→ Your instructions
Retype the listing word for word, beginning at the line containing "Screen dimensions: 1027x826" and stopping after the line containing "Action: [151, 423]", with both of those lines included. Leave the pictures out of your answer.

━━━━━ Provided data

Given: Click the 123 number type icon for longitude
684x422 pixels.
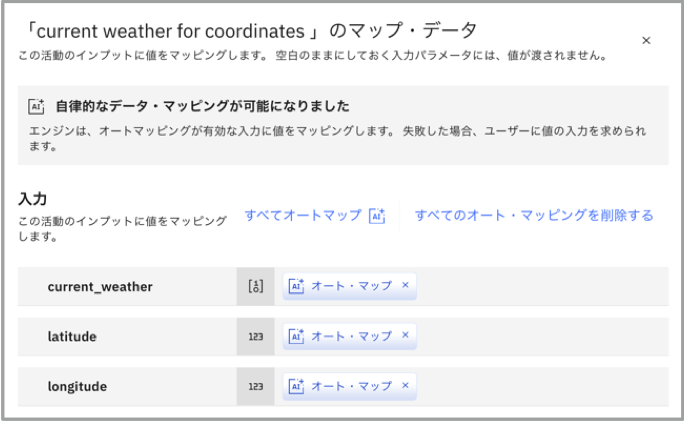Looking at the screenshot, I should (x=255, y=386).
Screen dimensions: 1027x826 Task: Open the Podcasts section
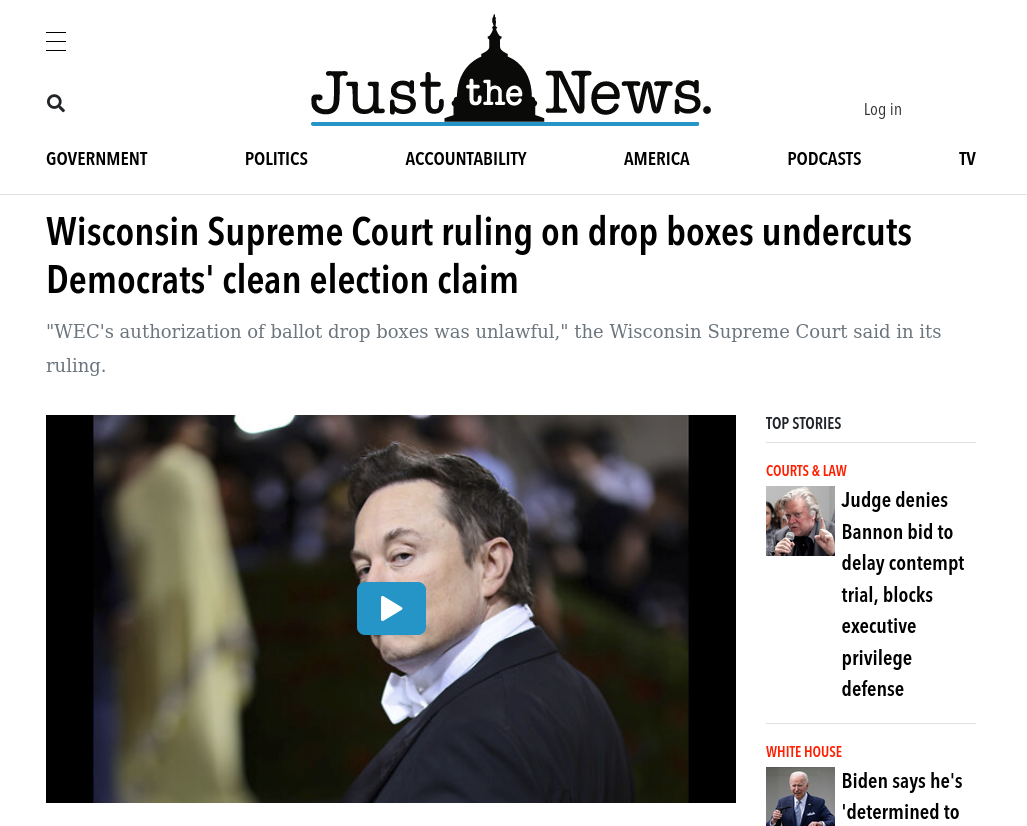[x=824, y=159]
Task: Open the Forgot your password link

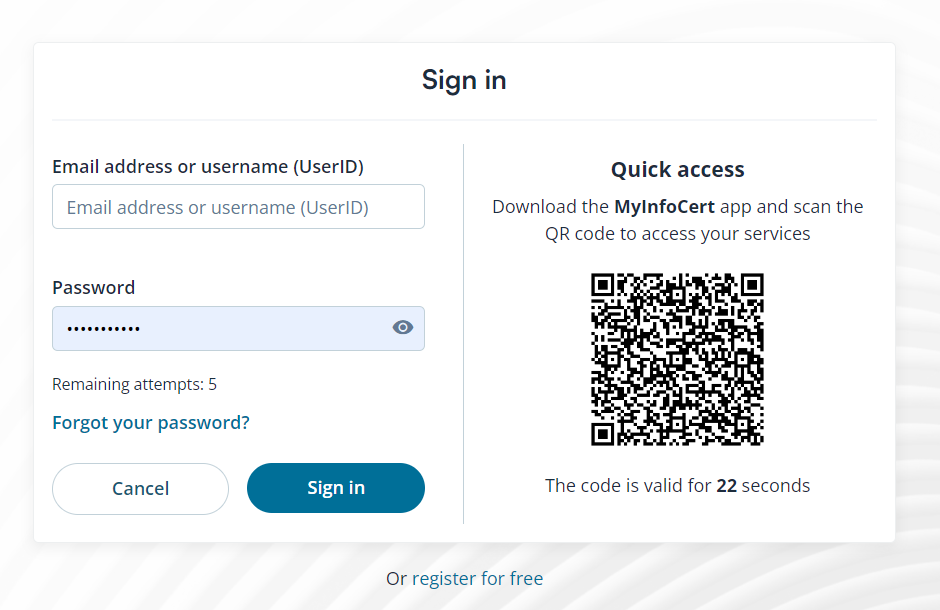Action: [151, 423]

━━━━━━━━━━
━━━━━ Provided data

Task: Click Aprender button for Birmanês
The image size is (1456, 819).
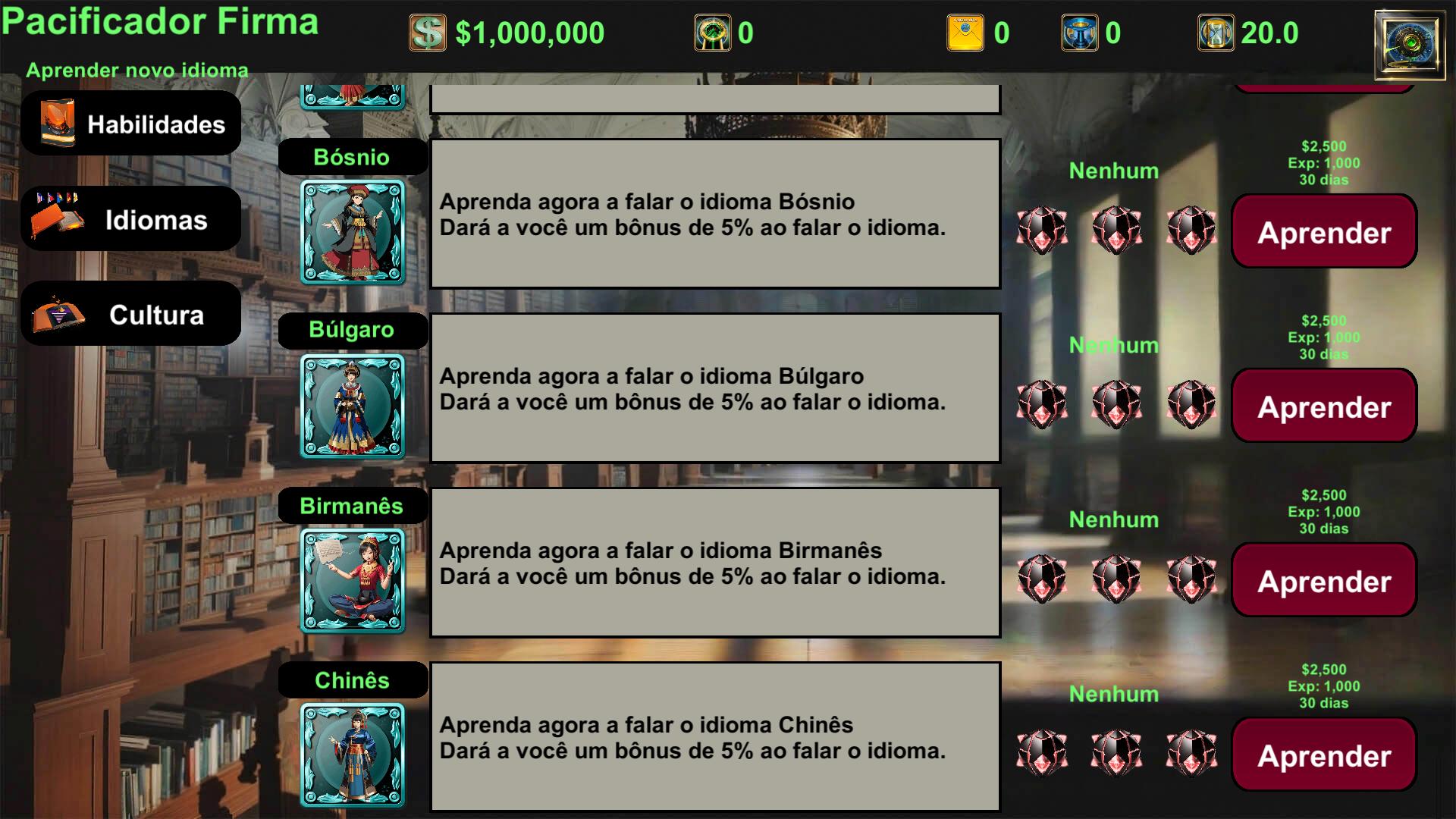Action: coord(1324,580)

━━━━━━━━━━

→ Solution to this exercise
Screen dimensions: 1027x826 Task: Open the Podcasts section
[x=824, y=159]
Task: Open the Forgot your password link

Action: [151, 423]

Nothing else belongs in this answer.